MIIPS Students Earn Honorable Mention in Student Service Design Challenge
A team of MIIPS students impressed the jury with their Challenge solution, Recowa.
By Jess Ignasky
What would the world look like if we took a more inclusive approach to service design? The Student Service Design Challenge, a global design award from Phillips Experience Design, asks participants to imagine exciting new service experiences that contribute value to people, the planet, and the public through the lens of a design brief aimed at pushing the boundaries of service design.
The Challenge, which took place from November 2021 to June 2022 this past year, is a globally recognized competition that drew in an initial 90 teams from across the world.
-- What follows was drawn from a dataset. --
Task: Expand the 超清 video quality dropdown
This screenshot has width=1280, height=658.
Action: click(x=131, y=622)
This past year, a team of Master of Innovation in Products and Services (MIIPS) students received an honorable mention and were one of the 28 qualifying teams competing as finalists in the competition.
Anne Milan, Ashlon Frank, Astha Vagadia, Elisa Arango, Monica Louis, and Raghvi Kabra were all interested in further exploring the concepts of service design, circular design, and sharing economies when they joined together as a team for the Student Service Design Challenge.
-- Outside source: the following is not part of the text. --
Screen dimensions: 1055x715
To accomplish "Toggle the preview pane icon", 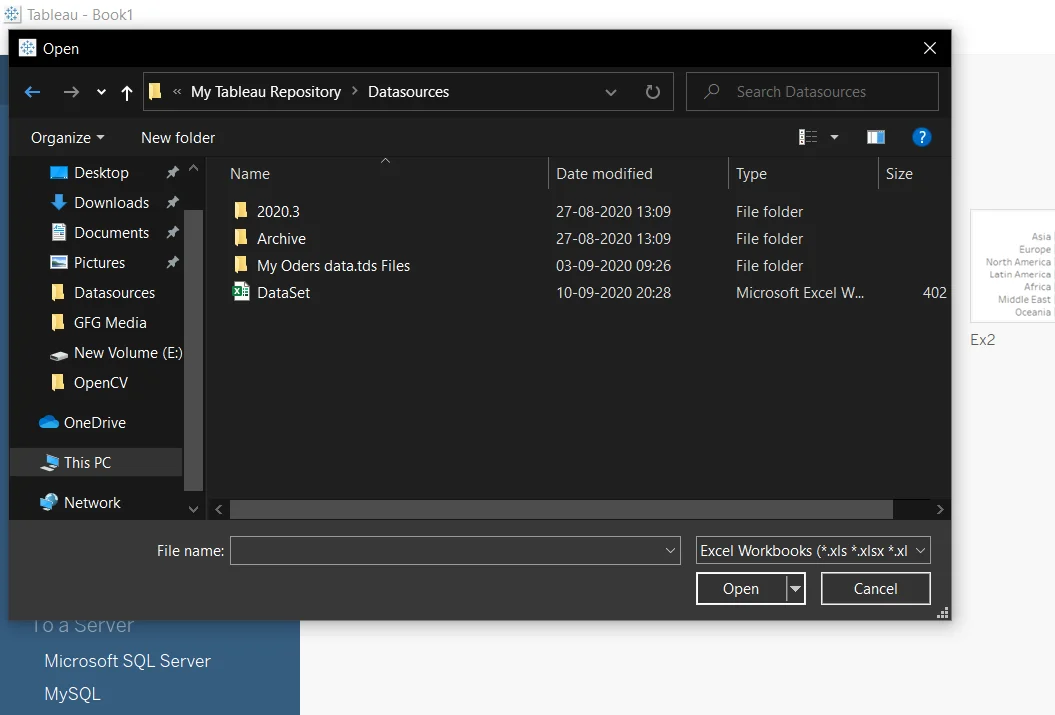I will 875,137.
“The Challenge is unique in that finalist teams are matched with experts in industry who coach them throughout the five-month-long span of the competition,” said the team. “This mentorship, paired with regularly organized classes on topics such as responsible technology or business models for circular economies was an attractive learning opportunity for our team.”
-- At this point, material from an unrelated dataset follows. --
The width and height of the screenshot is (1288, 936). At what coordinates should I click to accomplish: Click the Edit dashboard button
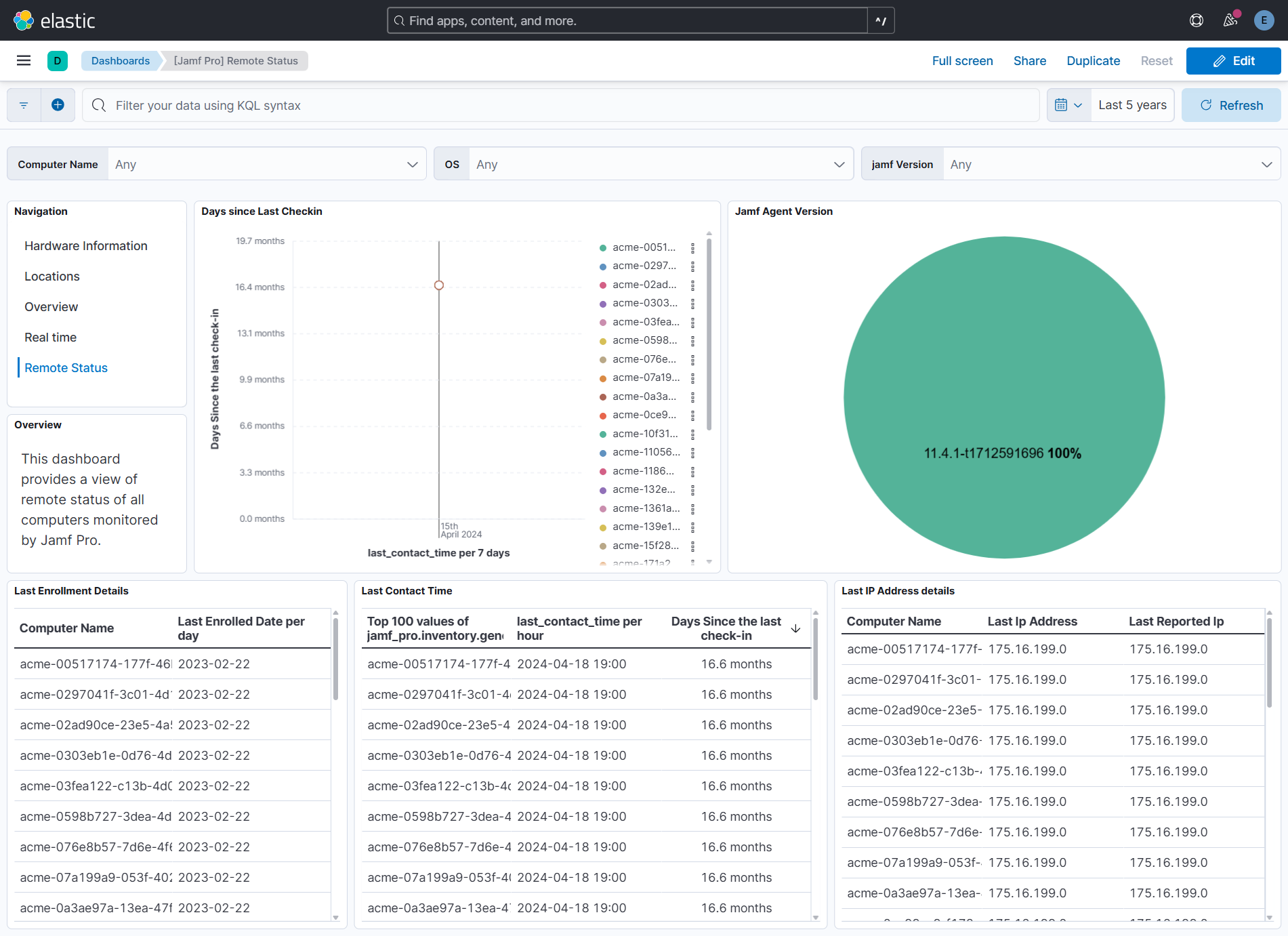pos(1233,61)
Teams were presented with a design brief challenging them to design a service that would disrupt the current ownership economy in their local community that could also be scaled to create impact on a wider scale.
“Because the challenge was so broad and because we wanted a rational justification for choosing one problem over another, we narrowed down our problem space by researching and creating concept maps of wicked problems using the Ellen MacArthur Foundation framework as inspiration,” the team explained.
“We realized that food waste is connected to a lot of systemic problems—how our cities are designed, how individuals consume, and climate impact, to name a few. Because of this interconnectedness, the scale of food waste on local and global levels, and our expertise as a team, we felt that tackling food waste would be the perfect challenge.”
The more the team researched food waste, the more they realized there were already countless other organizations doing great work to mitigate the issue. However, they still wondered why, then, that food waste was still such a massive and pervasive problem.
“We came to the conclusion that, besides being a naturally complex issue to solve, many efforts to combat food waste are siloed, meaning that even organizations, services, and initiatives that are working towards a common goal aren’t optimizing resources or leveraging each other’s strengths,” the team said.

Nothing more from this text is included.